- BLOC DE TEXTE
------------------------------------------------------------
Dans la partie « Notes aux états financiers consolidés », PFIZER admet qu’avec son partenaire de collaboration, BioNTech, elle a conclu des accords pour fournir des doses pré-spécifiées de vaccin COMIRNATY avec plusieurs pays développés et émergents à travers le monde.

Elle continue à livrer des doses de COMIRNATY dans le cadre de ces accords.

Il s'agit notamment d'accords de fourniture conclus en novembre 2020 et en février et mai 2021 avec la Commission Européenne (CE) pour COMIRNATY au nom des différents États membres de l'Union européenne (UE) et de certains autres pays.

Chaque État membre de l'UE lui soumet sa propre commande de vaccins et est responsable du paiement conformément aux conditions des accords de fourniture négociés par la CE.

En mai 2023, BioNTech et PFIZER ont modifié leur contrat avec la CE pour la livraison des vaccins COVID-19 à l'UE.

L'accord amendé prévoit, selon PFIZER, un rééchelonnement de la livraison des doses chaque année jusqu'en 2026 et une réduction du volume global, offrant ainsi une flexibilité supplémentaire aux États membres de l'UE qui ont accepté l'accord amendé.

En 2022 et 2023, PFIZER a conclu des accords pour fournir des traitements pré-spécifiés de PAXLOVID avec des clients gouvernementaux et parrainés par le gouvernement dans de multiples nations développées et émergentes à travers le monde, qui représentaient la plupart des revenus de PAXLOVID en 2022 et 2023, tandis que la commercialisation a commencé  sur certains marchés en 2023.
------------------------------------------------------------
- CONSIGNE
Dans le texte sur les accords de fourniture de Pfizer, reprenez s'il vous plaît le passage qui commence par « Dans la partie » et se poursuit jusqu'à « travers le monde. ». Remplacez-y « partenaire de collaboration » par « partenaire commercial ».

(Entrées de données enregistrées)
------------------------------------------------------------
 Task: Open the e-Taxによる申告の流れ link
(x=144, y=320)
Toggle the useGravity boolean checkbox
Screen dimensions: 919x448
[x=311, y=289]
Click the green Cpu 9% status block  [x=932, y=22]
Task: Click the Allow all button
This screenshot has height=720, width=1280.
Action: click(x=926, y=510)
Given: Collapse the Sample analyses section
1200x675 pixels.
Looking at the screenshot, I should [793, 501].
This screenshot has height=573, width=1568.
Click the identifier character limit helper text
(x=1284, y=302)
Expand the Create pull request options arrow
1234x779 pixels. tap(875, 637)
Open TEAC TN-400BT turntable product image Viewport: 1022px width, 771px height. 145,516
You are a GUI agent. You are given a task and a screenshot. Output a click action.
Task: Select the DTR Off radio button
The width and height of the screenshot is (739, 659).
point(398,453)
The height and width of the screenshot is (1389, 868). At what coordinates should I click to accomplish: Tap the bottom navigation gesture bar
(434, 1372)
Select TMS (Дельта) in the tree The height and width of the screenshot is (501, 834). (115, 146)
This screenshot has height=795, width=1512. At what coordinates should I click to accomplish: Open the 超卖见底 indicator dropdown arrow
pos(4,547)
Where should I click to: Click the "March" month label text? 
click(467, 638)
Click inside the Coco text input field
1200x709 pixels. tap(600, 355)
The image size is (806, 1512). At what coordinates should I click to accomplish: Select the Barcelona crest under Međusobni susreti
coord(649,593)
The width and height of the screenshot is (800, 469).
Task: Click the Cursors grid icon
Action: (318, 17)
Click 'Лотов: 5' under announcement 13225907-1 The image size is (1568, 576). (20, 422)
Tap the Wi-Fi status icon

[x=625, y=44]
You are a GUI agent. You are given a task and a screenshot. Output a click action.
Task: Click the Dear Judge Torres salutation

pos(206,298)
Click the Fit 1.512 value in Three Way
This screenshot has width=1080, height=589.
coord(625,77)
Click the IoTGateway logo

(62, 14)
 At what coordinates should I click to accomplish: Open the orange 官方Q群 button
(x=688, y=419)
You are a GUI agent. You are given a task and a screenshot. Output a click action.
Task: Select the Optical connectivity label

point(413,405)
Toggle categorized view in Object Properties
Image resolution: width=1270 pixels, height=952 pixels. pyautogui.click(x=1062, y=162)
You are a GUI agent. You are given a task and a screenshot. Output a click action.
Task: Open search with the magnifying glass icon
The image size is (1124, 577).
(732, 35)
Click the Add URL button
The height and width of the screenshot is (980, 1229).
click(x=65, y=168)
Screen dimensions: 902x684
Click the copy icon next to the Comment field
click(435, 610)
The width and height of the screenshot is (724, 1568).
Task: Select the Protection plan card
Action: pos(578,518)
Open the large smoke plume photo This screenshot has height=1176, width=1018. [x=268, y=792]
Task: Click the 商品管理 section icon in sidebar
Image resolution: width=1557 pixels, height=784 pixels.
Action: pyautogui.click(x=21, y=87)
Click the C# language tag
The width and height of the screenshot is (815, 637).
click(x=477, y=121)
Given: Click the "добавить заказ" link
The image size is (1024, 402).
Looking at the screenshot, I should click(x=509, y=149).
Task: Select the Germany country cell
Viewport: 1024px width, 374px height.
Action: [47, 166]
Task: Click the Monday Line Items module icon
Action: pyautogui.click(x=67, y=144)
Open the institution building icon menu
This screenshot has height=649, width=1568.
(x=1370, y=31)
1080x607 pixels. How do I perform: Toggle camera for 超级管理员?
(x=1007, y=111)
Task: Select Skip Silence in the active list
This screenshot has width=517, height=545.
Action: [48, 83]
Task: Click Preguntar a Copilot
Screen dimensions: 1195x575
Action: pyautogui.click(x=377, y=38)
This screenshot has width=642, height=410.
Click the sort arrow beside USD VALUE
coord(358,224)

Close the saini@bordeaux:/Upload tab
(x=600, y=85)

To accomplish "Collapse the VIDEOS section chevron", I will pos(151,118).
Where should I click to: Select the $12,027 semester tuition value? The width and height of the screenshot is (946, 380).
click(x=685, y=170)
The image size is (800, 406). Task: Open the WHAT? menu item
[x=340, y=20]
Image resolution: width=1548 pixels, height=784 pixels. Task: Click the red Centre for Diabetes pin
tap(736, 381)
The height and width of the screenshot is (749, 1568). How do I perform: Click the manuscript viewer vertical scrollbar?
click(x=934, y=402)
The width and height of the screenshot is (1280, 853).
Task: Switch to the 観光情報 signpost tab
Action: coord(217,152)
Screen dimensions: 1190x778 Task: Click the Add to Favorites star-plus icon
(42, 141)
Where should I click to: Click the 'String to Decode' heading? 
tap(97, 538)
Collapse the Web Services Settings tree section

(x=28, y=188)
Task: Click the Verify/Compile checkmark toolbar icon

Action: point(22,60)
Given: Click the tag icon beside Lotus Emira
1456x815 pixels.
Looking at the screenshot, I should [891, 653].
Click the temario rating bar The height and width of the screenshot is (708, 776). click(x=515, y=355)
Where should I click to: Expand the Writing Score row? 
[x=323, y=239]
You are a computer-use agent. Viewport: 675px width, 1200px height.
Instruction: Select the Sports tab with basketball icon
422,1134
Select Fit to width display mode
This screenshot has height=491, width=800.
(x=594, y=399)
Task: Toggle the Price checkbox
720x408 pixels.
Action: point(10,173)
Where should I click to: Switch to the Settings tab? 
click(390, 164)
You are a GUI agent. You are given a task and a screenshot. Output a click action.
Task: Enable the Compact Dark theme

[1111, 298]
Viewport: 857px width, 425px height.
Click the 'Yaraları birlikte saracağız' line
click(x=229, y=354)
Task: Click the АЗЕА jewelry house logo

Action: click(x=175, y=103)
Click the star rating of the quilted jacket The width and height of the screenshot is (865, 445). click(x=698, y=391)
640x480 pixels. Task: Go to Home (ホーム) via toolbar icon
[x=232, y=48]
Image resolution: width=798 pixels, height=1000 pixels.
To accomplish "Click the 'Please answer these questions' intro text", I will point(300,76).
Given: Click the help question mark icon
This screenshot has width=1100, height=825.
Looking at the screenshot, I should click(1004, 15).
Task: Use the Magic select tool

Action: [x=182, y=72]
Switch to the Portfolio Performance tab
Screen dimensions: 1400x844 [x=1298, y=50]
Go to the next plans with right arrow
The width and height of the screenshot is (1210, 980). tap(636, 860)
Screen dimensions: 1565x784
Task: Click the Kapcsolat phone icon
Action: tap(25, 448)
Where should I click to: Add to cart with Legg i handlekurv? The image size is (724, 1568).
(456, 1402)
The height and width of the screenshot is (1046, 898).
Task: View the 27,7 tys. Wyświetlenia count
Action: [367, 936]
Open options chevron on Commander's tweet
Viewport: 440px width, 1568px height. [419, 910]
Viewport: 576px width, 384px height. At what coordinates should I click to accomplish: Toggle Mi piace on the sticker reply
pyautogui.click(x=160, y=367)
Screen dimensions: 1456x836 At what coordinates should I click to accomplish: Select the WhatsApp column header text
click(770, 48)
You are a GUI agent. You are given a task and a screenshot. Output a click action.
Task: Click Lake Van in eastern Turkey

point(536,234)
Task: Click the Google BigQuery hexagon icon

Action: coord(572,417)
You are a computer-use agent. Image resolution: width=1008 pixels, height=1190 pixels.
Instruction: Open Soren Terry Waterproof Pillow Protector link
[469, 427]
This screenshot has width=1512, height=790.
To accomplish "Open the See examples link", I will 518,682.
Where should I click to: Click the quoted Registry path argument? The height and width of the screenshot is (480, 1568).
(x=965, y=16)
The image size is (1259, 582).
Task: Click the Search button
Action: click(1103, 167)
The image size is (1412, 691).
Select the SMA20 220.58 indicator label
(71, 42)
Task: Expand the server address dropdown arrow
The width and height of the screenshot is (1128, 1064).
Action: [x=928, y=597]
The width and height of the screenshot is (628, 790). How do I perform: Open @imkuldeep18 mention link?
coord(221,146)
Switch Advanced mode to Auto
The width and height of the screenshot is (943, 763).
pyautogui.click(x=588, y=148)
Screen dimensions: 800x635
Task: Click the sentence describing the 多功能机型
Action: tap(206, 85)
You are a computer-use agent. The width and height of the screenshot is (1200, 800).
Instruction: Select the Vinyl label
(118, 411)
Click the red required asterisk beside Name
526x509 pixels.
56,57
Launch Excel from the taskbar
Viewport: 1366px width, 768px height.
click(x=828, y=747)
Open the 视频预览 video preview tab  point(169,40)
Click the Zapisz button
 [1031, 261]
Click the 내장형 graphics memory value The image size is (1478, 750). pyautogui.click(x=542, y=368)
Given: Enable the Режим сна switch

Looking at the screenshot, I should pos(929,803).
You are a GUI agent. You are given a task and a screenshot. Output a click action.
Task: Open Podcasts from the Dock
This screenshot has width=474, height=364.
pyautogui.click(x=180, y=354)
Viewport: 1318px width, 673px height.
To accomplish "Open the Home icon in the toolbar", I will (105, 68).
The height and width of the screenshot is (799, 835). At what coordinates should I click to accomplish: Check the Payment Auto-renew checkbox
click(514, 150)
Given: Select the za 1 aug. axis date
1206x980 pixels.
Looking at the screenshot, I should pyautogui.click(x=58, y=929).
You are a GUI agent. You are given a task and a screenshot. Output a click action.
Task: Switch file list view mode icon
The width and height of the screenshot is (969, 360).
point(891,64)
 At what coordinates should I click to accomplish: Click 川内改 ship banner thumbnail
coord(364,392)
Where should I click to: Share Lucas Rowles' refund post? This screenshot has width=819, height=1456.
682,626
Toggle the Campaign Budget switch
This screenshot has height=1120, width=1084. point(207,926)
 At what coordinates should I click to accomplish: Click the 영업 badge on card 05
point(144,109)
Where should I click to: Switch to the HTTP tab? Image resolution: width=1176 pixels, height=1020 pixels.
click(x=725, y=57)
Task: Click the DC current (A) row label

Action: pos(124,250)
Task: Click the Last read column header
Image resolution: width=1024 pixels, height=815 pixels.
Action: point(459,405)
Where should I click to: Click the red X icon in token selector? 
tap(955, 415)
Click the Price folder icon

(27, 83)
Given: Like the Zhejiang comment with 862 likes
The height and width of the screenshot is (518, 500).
------------------------------------------------------------
- RÉPONSE
Dans la partie « Notes aux états financiers consolidés », PFIZER admet qu’avec son partenaire commercial, BioNTech, elle a conclu des accords pour fournir des doses pré-spécifiées de vaccin COMIRNATY avec plusieurs pays développés et émergents à travers le monde.